In fact, the Trump Administration is reaching for that tool belt once again. The Office of the U.S. Trade Representative has proposed to not only not remove the single malt whisky tariff, but potentially raise it to as high as 100 percent and apply it to more types of whiskies from throughout Europe. The latter proposal was originally floated last summer when the administration released a preliminary list of tariff targets in advance of the WTO Airbus ruling, but the final list was scaled back in the hopes that it would bring European Union officials back to negotiations over aircraft subsidies. The EU is waiting for a WTO ruling in a similar case against the U.S. over subsidies to Boeing, and has so far refused to negotiate.
A final decision on whether to expand the U.S. tariff could come at any point, and this week, Diageo emailed U.S. consumers in its “Friends of the Classic Malts” affinity group to urge them to speak out against the tariffs.
The email is part of an industry-wide “Toasts Not Tariffs” campaign led by Spirits United, a partnership between the Distilled Spirits Council and other industry groups that claims 17,000 supporters.

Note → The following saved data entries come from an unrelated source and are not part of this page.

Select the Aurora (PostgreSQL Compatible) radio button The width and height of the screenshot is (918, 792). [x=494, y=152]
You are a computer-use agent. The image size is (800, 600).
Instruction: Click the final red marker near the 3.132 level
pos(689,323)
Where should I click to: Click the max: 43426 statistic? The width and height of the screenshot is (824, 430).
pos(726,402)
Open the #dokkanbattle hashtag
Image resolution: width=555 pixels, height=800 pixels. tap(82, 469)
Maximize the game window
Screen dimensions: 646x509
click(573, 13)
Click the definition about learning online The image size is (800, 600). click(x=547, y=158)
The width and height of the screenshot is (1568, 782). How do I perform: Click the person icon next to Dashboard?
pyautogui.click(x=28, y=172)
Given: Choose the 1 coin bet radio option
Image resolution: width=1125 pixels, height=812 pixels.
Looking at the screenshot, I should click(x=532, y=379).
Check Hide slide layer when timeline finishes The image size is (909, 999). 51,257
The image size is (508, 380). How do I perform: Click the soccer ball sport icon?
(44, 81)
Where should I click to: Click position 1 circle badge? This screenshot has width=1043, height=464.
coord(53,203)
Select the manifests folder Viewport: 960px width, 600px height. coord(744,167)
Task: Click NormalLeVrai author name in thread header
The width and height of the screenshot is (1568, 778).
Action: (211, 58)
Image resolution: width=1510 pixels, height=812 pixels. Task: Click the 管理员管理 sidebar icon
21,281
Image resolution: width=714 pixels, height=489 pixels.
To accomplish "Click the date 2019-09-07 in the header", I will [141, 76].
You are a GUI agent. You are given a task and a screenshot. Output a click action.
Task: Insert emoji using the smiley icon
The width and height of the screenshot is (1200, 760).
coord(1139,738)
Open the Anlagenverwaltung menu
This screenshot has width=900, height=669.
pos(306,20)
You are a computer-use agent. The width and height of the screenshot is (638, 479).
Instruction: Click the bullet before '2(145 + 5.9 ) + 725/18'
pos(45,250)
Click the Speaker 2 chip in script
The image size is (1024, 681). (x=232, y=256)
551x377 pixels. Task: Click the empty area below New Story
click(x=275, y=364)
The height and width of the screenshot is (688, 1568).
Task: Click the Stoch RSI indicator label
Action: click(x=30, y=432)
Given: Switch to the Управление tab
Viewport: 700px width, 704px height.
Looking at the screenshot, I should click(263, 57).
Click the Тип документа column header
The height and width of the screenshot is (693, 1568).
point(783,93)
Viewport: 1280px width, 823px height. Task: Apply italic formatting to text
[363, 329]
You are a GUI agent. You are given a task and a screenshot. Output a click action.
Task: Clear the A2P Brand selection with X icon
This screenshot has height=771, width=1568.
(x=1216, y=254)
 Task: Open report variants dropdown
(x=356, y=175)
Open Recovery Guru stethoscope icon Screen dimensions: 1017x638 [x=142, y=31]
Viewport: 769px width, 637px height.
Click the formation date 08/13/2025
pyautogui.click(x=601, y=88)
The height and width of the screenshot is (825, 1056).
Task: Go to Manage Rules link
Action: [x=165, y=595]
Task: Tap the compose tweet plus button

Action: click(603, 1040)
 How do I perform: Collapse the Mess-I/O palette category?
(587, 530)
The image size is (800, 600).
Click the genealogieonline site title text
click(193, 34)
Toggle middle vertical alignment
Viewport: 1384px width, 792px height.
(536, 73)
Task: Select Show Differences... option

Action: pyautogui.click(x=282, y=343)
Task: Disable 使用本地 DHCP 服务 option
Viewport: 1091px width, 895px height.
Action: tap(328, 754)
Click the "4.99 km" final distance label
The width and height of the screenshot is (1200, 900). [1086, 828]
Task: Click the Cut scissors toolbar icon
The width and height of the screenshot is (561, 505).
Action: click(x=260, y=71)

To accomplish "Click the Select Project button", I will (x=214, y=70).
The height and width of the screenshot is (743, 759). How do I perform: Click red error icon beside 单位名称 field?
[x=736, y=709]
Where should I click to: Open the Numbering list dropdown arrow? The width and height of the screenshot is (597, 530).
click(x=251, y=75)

Importer Ed Kohl has nearly five decades of experience in the spirits business, and has seen prices rise and fall. He believes the industry can withstand the current tariff, but if the U.S. follows through on its threat, the industry could be damaged for years to come.
“Forget it, lights out…that’s it, it’s over…no way we’d be able to survive anything like that. Eventually at that point, even the big boys would have to raise prices,” he said, noting that at a whisky festival last weekend in Omaha, Nebraska, he saw consumers asking to taste rums and other spirits instead of whiskies because the tariff had raised whisky prices out of their range.
“This is very, very, very dangerous, because you’re talking about changing consumer trends,” Kohl said.